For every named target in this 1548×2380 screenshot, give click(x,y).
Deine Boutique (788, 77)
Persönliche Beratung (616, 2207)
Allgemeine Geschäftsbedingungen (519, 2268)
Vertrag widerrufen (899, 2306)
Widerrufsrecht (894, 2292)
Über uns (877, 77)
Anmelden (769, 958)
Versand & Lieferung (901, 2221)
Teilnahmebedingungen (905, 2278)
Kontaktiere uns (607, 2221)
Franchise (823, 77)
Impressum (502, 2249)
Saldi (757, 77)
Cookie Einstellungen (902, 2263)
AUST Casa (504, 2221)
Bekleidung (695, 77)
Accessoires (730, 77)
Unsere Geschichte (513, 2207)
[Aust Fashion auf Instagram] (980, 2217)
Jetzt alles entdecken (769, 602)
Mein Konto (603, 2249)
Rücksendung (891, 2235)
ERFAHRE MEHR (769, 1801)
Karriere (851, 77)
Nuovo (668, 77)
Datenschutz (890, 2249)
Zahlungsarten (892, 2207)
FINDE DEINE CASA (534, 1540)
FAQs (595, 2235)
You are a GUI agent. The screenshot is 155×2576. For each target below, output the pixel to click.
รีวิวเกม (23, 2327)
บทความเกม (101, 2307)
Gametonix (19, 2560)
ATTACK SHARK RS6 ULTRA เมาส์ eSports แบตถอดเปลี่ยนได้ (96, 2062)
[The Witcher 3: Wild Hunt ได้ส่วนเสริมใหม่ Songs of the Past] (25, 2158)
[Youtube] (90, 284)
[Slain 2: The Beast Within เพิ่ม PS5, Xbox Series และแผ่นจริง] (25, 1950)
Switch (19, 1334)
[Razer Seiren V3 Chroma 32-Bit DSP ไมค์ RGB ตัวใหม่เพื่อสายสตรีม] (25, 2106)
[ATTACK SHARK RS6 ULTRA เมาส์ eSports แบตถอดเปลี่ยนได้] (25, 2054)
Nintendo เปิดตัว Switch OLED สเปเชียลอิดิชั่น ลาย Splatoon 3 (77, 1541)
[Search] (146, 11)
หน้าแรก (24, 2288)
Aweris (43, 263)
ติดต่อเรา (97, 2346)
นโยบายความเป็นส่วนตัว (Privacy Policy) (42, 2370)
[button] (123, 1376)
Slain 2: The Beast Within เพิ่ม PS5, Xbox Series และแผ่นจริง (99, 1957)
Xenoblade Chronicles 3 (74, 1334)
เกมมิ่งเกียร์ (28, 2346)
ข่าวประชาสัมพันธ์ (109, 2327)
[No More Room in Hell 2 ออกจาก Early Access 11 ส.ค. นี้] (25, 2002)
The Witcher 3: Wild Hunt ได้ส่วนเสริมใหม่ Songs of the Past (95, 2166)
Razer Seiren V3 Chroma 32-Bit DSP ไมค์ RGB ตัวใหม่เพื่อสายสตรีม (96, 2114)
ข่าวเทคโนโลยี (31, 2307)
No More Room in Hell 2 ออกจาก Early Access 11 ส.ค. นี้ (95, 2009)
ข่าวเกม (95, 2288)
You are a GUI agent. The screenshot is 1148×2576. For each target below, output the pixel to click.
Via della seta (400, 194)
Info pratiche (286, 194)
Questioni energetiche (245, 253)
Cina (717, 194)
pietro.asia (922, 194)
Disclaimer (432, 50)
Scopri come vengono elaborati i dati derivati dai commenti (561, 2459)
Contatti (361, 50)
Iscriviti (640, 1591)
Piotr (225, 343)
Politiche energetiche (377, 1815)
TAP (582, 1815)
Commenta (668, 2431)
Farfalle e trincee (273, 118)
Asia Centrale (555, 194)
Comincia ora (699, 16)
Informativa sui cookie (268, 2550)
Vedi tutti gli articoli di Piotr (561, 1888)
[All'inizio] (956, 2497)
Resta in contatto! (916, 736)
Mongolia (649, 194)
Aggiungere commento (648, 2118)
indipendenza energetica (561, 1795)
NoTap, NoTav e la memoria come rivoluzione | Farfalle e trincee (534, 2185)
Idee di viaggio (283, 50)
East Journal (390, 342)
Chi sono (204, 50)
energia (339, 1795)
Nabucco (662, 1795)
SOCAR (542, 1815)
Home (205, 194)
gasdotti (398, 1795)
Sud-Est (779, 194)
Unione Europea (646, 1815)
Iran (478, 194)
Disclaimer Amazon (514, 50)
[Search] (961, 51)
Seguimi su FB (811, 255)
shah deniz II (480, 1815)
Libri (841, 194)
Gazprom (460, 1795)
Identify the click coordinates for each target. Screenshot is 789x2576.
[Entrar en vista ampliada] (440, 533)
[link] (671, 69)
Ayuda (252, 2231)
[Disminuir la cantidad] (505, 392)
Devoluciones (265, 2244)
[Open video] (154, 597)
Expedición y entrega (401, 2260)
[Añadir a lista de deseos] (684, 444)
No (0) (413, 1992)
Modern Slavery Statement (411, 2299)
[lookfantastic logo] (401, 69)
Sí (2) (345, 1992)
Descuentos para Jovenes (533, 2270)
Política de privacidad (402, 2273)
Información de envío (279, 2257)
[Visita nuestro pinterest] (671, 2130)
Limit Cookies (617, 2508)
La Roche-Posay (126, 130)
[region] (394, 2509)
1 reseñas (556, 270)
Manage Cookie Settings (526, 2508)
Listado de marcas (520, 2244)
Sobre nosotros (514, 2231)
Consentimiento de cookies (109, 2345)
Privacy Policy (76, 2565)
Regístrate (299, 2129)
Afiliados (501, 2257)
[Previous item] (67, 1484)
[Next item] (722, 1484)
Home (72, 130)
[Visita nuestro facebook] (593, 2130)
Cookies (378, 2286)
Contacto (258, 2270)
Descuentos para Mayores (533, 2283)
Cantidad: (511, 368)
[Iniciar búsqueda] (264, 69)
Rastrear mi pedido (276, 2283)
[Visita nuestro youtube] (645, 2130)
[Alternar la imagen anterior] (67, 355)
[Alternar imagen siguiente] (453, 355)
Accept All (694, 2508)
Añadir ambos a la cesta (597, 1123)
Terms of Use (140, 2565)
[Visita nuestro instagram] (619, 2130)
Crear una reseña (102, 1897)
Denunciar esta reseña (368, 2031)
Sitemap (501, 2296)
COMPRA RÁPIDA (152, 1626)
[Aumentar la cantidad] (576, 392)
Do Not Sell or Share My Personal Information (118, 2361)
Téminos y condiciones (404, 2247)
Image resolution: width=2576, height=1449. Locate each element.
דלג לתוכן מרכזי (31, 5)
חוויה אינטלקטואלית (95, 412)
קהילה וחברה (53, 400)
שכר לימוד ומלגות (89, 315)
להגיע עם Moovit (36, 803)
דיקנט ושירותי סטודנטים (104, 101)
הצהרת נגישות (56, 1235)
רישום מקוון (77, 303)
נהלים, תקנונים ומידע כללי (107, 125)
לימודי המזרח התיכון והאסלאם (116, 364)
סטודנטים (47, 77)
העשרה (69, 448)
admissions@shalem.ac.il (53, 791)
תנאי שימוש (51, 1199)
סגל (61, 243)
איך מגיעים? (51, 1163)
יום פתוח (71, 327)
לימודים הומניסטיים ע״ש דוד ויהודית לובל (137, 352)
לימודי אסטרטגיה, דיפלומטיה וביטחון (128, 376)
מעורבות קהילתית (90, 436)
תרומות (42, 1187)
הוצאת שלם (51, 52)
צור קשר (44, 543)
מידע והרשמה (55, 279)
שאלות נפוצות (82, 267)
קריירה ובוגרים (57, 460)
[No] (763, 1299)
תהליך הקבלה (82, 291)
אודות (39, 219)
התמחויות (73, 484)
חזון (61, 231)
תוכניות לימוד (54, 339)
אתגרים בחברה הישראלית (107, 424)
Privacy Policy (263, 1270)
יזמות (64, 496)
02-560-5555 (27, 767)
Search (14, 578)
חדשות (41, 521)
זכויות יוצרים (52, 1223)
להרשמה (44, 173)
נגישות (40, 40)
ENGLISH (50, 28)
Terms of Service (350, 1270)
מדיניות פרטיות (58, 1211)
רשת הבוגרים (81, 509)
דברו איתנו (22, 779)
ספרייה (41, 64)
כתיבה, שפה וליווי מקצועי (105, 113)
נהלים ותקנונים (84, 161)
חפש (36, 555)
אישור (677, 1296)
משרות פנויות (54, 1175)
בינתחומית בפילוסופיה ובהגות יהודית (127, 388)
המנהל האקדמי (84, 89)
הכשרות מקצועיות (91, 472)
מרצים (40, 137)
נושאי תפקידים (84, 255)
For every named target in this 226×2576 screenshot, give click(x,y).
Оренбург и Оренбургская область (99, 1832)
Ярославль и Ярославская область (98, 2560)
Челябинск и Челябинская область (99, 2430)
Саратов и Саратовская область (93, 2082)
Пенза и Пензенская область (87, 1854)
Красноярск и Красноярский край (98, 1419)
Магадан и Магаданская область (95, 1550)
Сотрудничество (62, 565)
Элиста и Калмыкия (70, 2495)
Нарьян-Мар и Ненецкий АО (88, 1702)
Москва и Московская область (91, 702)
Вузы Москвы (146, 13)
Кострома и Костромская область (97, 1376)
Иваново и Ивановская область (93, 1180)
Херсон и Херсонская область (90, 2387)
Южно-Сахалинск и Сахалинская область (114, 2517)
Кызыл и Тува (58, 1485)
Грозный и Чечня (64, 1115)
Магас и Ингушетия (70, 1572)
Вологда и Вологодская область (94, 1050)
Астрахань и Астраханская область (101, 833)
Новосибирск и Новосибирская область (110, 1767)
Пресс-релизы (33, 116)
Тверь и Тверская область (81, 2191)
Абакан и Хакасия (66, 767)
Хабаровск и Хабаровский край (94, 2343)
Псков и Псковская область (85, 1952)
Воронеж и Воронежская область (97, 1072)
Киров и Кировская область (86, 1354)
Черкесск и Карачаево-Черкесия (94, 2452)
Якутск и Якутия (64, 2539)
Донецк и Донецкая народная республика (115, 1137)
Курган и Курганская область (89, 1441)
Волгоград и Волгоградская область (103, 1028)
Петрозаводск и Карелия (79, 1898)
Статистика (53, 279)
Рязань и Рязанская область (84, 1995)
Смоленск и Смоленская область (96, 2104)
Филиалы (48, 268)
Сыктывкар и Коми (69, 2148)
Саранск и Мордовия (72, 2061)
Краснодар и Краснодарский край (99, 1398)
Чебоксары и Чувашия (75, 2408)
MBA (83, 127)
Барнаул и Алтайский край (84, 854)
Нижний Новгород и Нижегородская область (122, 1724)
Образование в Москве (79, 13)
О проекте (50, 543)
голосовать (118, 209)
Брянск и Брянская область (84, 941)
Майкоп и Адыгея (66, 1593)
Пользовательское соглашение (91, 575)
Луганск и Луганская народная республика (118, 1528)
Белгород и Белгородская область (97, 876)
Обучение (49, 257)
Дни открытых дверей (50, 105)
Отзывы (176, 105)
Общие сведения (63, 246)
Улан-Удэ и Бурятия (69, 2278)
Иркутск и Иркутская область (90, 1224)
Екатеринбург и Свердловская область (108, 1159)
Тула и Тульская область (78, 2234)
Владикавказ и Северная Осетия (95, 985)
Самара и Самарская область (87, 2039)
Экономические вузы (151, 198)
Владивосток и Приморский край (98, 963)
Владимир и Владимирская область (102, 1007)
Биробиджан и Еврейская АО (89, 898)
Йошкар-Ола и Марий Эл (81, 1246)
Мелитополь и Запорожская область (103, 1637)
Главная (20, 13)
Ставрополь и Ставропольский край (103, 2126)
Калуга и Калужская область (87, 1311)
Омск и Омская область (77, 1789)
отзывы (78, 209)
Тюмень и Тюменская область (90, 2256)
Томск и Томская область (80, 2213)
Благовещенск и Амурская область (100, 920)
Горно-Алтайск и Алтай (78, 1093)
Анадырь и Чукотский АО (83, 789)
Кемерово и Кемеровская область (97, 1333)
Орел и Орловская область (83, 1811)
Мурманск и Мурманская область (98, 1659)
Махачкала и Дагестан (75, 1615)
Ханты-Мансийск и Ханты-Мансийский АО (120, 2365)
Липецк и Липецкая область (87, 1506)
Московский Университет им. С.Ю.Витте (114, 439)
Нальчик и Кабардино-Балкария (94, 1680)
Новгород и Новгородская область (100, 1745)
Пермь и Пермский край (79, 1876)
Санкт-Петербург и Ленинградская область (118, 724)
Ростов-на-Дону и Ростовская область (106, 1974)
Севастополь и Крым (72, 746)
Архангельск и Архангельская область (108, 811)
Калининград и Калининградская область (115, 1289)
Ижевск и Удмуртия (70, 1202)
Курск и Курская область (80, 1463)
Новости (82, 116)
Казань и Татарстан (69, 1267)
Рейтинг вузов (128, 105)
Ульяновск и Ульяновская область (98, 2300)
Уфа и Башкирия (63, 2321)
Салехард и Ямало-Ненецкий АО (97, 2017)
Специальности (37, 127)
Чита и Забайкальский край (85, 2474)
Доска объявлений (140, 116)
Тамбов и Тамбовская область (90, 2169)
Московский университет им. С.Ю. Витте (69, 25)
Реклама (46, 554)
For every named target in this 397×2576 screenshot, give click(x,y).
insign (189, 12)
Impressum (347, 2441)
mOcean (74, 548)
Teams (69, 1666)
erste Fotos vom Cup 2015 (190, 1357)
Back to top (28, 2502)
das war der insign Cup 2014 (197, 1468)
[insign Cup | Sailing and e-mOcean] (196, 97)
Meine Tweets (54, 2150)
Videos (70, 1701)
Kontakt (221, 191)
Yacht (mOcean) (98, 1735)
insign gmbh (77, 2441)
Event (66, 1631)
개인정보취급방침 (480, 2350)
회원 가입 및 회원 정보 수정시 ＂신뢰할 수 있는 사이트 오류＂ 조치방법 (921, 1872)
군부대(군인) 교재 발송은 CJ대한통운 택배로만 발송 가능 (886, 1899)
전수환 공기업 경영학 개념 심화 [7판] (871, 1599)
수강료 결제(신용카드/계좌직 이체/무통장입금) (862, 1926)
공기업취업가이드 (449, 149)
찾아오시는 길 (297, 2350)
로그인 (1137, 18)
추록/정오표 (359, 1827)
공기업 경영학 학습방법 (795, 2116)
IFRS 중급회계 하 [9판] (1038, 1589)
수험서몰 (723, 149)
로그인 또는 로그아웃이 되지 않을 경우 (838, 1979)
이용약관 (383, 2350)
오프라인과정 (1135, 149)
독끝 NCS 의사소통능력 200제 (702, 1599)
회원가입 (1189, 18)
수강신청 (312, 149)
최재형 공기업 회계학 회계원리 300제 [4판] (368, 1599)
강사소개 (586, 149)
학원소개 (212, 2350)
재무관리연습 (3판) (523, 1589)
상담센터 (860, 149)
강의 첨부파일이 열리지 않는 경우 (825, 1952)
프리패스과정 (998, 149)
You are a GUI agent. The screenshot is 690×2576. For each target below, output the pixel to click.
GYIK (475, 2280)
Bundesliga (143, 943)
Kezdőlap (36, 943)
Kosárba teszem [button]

HOW TO COMPLETE THIS TASK:
Starting at the line where "학원소개 (212, 2350)" appears, write out every line exactly as it stands until the listing ends, and add nothing.

RESPONSE TO THIS TASK:
학원소개 (212, 2350)
재무관리연습 (3판) (523, 1589)
상담센터 (860, 149)
강의 첨부파일이 열리지 않는 경우 (825, 1952)
프리패스과정 (998, 149)
You are a GUI agent. The screenshot is 690×2576. For each target below, output the pixel to click.
GYIK (475, 2280)
Bundesliga (143, 943)
Kezdőlap (36, 943)
Kosárba teszem [button]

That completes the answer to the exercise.